In Hochspannungsnetzteilen, die z. B. in einer LED-Lampe vorkommen, ist dies unter Umständen nicht möglich. Bei näherer Betrachtung unterscheiden sie sich nicht wirklich von einem isolierten Netzteil. Es kommt zu Streukapazitäten von Schaltknotenpunkten zur Masse, die Gleichtaktströme verursachen.

Bild 1: Nur 100 fF Kapazität vom Schaltknotenpunkt können ein Problem mit elektromagnetischen Störungen verursachen.

Bild 1 stellt einen Schaltplan eines LED-Netzteils dar, in dem die parasitäre Kapazität gezeigt wird, die die Hauptursache für Gleichtaktströme in diesem Abwärtsregler darstellt. Es ist die Kapazität vom Schaltknotenpunkt zur Erde. Es überrascht, dass diese Kapazität so gering sein und trotzdem ein Problem darstellen kann.

Der Grenzwert für leitungsgeführte Störaussendung gemäß CISPR Klasse B (für den Wohnbereich) erlaubt ein Signal von 46 dBuV (200 uV) in eine Quellimpedanz von 50 Ohm bei 1 MHz. Dies bedeutet einen zulässigen Strom von nur 4 uA. Wenn der Wandler mit einem Rechtecksignal von 200 V Spitze-zu-Spitze den Drainanschluß von Q2 bei 100 kHz schaltet, liegt die Grundschwingung bei einer Spitzenspannung von 120 Volt.

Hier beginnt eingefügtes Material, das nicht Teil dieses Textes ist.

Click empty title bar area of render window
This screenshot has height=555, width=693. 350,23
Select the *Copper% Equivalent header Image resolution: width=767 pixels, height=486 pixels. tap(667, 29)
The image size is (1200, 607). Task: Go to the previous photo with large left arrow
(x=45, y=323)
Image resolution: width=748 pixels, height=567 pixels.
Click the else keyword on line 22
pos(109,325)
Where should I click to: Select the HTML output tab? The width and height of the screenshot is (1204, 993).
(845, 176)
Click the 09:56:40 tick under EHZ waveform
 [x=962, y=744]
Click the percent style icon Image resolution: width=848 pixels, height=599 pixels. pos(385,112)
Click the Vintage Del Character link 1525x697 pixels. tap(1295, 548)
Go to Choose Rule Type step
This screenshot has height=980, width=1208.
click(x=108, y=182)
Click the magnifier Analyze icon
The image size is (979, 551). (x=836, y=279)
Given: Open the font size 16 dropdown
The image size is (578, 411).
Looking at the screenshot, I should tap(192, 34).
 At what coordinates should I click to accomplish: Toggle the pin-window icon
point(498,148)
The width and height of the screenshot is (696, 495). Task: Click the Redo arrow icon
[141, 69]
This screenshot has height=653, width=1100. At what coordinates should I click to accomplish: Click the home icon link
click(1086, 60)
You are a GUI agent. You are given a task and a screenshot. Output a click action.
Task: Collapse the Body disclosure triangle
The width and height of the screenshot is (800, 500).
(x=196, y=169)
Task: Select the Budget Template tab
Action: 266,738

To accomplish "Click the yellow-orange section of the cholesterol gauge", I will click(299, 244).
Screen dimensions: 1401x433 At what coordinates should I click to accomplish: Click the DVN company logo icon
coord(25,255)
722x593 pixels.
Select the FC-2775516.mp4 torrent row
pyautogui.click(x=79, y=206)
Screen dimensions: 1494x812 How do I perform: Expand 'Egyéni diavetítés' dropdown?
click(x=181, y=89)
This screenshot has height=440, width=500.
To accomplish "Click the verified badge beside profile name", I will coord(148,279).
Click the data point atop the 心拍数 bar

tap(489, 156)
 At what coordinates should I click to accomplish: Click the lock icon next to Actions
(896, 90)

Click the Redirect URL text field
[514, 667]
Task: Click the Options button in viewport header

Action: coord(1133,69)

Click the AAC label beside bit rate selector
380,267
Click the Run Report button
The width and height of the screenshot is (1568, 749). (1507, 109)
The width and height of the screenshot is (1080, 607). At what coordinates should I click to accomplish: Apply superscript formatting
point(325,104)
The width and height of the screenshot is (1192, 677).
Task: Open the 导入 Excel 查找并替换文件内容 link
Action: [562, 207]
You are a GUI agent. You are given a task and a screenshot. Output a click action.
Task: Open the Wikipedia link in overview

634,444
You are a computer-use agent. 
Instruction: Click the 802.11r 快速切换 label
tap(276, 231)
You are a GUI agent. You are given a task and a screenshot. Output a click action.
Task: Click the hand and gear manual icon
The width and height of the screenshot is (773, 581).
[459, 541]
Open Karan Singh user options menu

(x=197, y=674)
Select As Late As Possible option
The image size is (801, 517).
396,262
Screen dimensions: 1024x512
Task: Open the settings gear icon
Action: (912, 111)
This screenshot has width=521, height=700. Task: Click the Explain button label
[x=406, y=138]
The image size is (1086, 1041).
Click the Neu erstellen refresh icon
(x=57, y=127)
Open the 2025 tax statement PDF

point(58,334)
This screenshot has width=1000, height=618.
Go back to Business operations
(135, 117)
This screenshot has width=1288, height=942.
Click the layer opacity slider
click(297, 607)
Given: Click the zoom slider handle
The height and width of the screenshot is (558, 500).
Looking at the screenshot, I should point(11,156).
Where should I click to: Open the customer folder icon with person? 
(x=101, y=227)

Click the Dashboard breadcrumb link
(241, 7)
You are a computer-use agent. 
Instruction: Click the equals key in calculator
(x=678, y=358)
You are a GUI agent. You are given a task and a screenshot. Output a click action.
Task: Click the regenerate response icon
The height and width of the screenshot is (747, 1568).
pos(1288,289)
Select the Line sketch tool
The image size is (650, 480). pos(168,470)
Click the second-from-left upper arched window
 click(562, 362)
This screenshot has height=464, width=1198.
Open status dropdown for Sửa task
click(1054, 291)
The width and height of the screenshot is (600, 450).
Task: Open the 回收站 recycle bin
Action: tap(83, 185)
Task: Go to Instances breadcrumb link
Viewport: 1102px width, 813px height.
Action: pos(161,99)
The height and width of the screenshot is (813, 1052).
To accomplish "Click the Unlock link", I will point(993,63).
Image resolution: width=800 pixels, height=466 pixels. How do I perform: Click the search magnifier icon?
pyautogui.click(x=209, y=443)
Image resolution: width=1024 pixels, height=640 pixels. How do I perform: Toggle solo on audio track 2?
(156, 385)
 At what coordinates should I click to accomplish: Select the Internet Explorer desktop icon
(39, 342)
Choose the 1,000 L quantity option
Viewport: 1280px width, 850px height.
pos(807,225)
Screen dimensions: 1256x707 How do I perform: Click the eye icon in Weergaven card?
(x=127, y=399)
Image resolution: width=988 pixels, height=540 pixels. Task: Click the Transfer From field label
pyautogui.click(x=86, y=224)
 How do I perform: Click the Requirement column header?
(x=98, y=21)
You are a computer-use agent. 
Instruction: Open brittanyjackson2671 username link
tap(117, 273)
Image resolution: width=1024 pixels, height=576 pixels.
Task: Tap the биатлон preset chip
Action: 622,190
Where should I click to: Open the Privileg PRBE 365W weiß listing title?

Da die Oberschwingungen im Verhältnis zur Frequenz abnehmen, beträgt die Effektivspannung bei 1 MHz etwa 9 Vrms. Dies kann zur Berechnung einer zulässigen Kapazität zur Masse von etwa 0,1pF oder 100 fF (oder einem Widerstand von 2 Megaohm bei 1 MHz) verwendet werden. Dabei handelt es sich um eine plausible Kapazität von diesem Knotenpunkt. Es gibt außerdem Kapazitäten vom Rest des Schaltkreises zur Erde, die einen Rückpfad für Gleichtaktströme darstellt. Dies wird als C_Stray2 in Bild 1 dargestellt.

Bild 2: 100 fF können dazu führen, dass Sie die Grenzwerte für elektromagnetische Störungen überschreiten.

Bei einer LED-Lampe gibt es keine Chassisverbindung, es stehen nur der spannungsführende und der neutrale Anschluss zur Verfügung. Daher ist die Gleichtakt-EMV-Filterung problematisch. Dies liegt daran, dass es sich um einen hochohmigen Schaltkreis handelt. Er kann mit einer Spannungsquelle von 9 Vrms in Reihe mit einer kapazitiven Reaktanz von 2 Megaohm, wie in Bild 2 gezeigt, dargestellt werden.

Es gibt keine Möglichkeit, den Widerstand zu erhöhen, um den Strom zu reduzieren. Um die Störaussendungen bei 1 MHz zu reduzieren, müssen Sie die Spannung oder die Streukapazität reduzieren. Zwei Möglichkeiten zur Reduzierung der Spannung sind das Dithering und die Regelung der Anstiegszeit. Durch Dithering wird die Betriebsfrequenz eines Netzteils variiert, um das Spektrum auszuweiten.